There will be about 250 fewer public school staff in Edmonton next year as the school department prepares to welcome more than 2,800 new students.
Trustees of public schools approved a $ 1.2 billion budget on Friday, which they say will lead to more classes and less support for students with disabilities and additional needs.
Board chairman Trisha Estabrooks said it was disappointing to see funding fail to keep pace with growth and spending as oil revenues flowed into the province’s treasury.
“This provincial government is balancing the budget on the backs of the children in this province at a time when we need investment in future generations. And that makes it difficult, “Estabrox said.
Limited provincial funding and rising utility and transportation costs make more money from classrooms, said Superintendent Darrell Robertson.
The department has planned 138 fewer teaching assistants to return to classrooms next year to help students with disabilities.
More than 200 teaching positions will also be eliminated as the school department stops offering parallel online classes during the COVID-19 pandemic.
Robertson said in previous years, the department had more opportunities to hire some of these employees in the fall after seeing which children showed up and where. He said much of this spinning room was gone.
Estabrooks said the money cut was the result of three years of a new formula for funding the province that punishes growing urban schools. Even with $ 57 million in additional “bridge” funding to bridge the gap, the department estimates there are more than 1,600 full-time students who are not funded by the Edmonton Society, the province’s second-largest school.
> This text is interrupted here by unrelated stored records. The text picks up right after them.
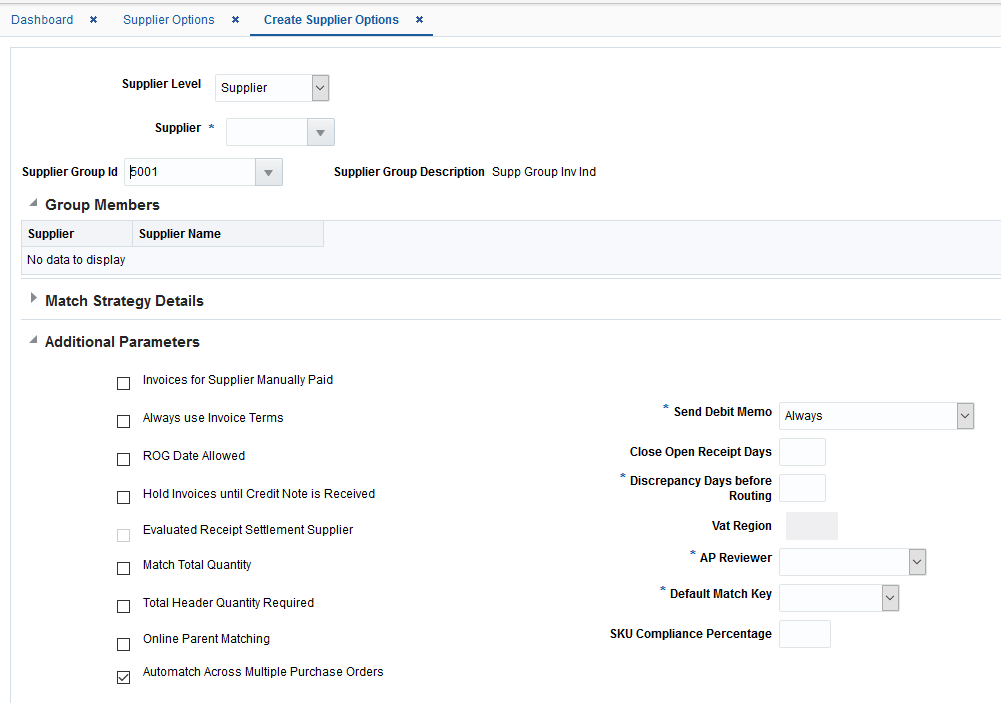Image resolution: width=1001 pixels, height=703 pixels.
Task: Close the Dashboard tab
Action: pyautogui.click(x=92, y=19)
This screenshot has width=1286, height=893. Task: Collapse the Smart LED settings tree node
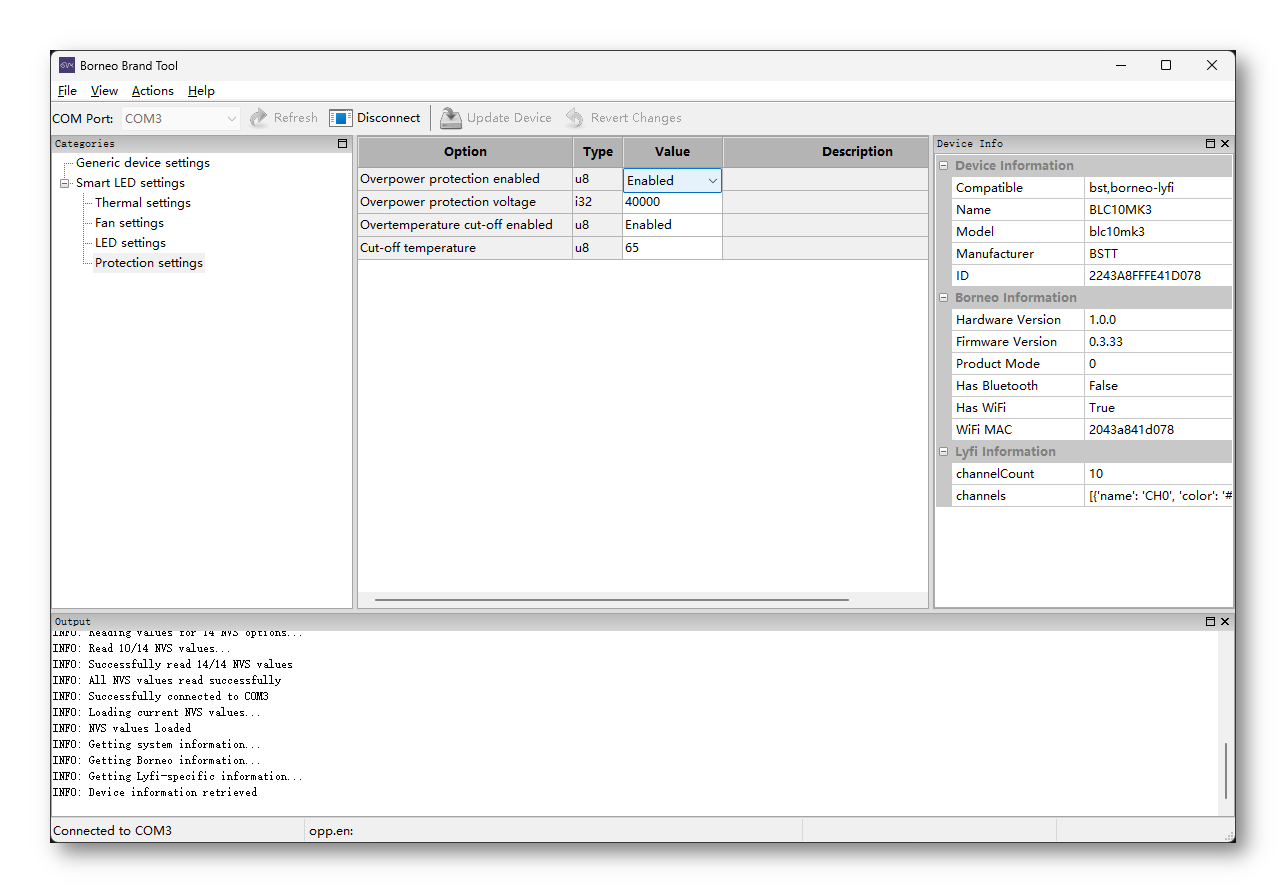(x=65, y=183)
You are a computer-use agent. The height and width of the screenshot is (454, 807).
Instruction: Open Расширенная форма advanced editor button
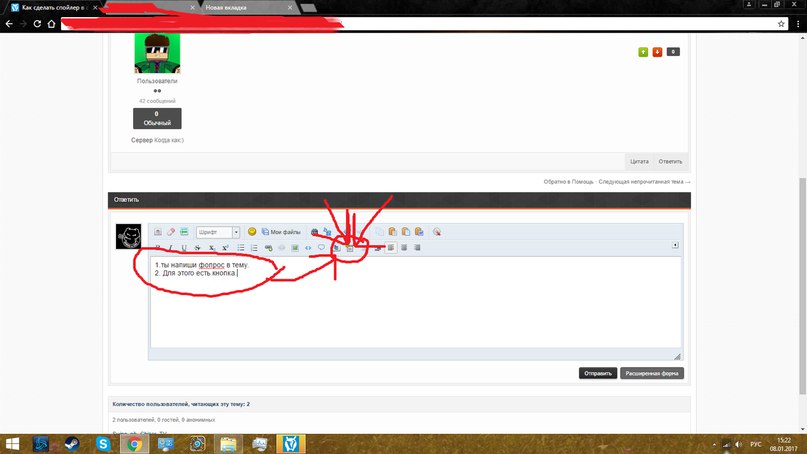point(652,373)
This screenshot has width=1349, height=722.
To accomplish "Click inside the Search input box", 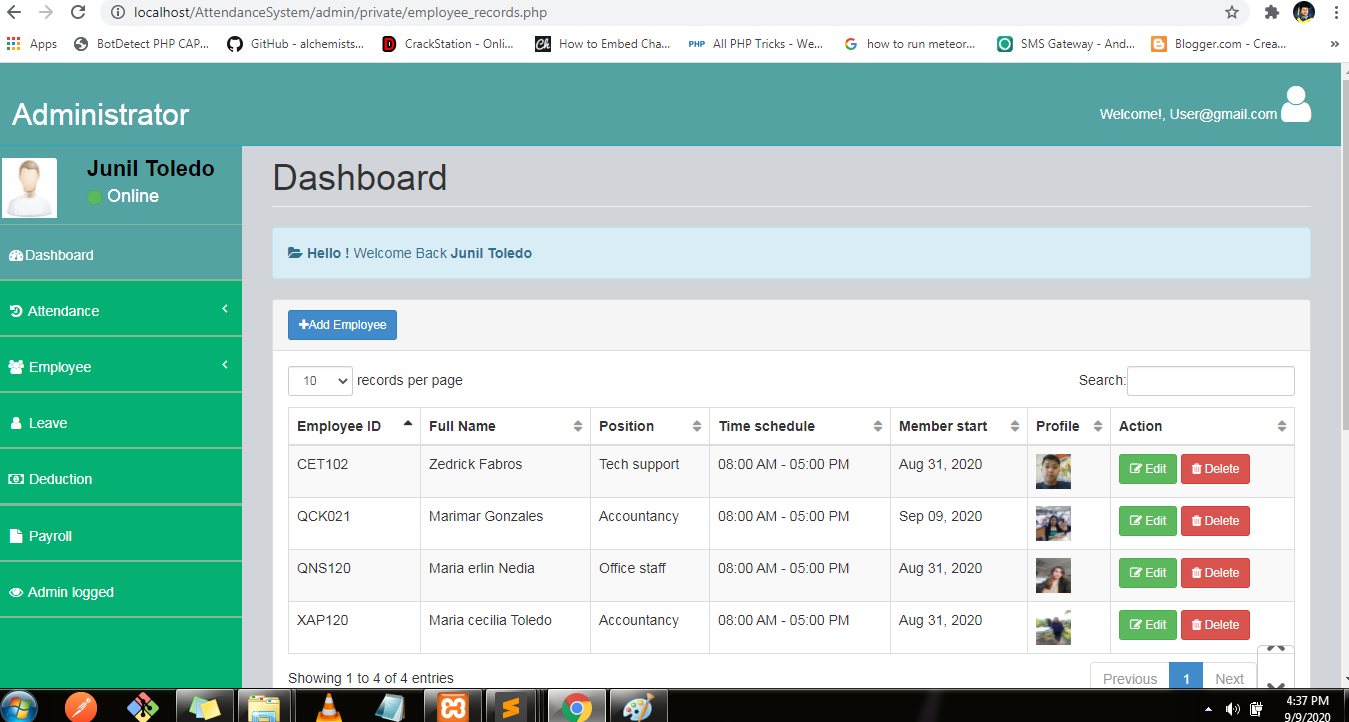I will (1210, 381).
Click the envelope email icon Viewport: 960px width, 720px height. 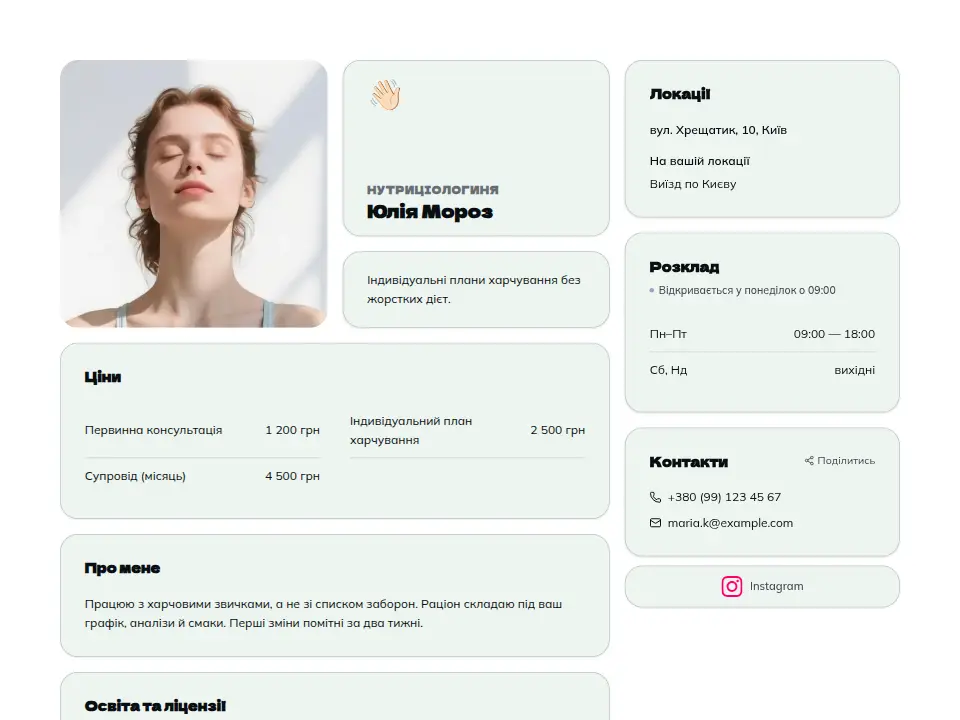(x=655, y=523)
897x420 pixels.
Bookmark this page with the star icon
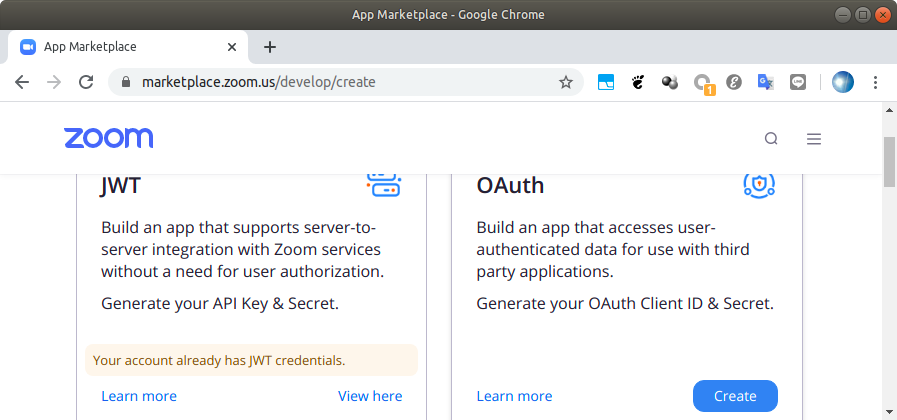click(566, 82)

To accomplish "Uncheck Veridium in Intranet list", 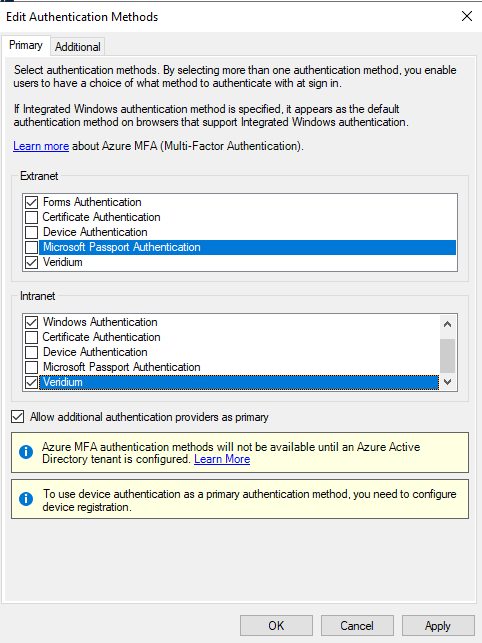I will pyautogui.click(x=32, y=382).

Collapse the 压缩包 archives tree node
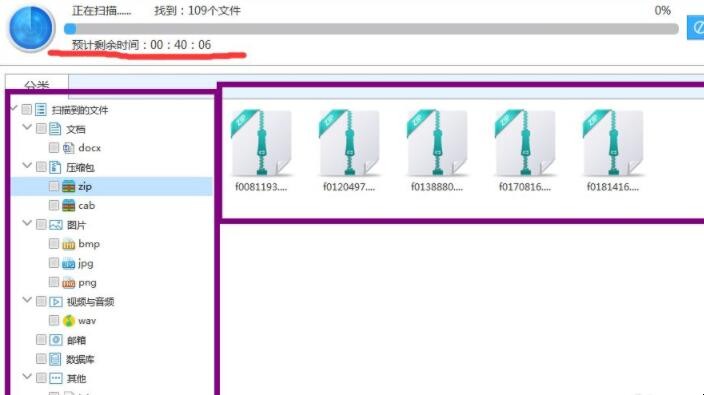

Funding is not keeping pace with enrollment, Robertson said. Students will receive the help they need, but staff will be less frequent, he said, and the trend is unsustainable.
“It will be impossible to operate and take care of the needs of children,” he said.
The trustees were desperate about the state of funding. Guardian Marsha Hole’s voice was broken when she described how “heartbreaking” it is that limited spending affects children with mental health challenges and disabilities in particular.
Although the provincial government has promised $ 110 million for mental health and additional recovery assistance from the COVID-19 pandemic, Robertson said the public in Edmonton will not come close to meeting the needs of students.
Celtic Marshall, center, has seven children enrolled in public schools in Edmonton, five of whom need extra help. She is surrounded by children (clockwise from top left) Elijah Gaunt, 17, Duncan Gaunt, 16, Malea Gaunt, 16, Judah Marshall, 7, Bennett Marshall, 9. (Submitted by Celty Marshall)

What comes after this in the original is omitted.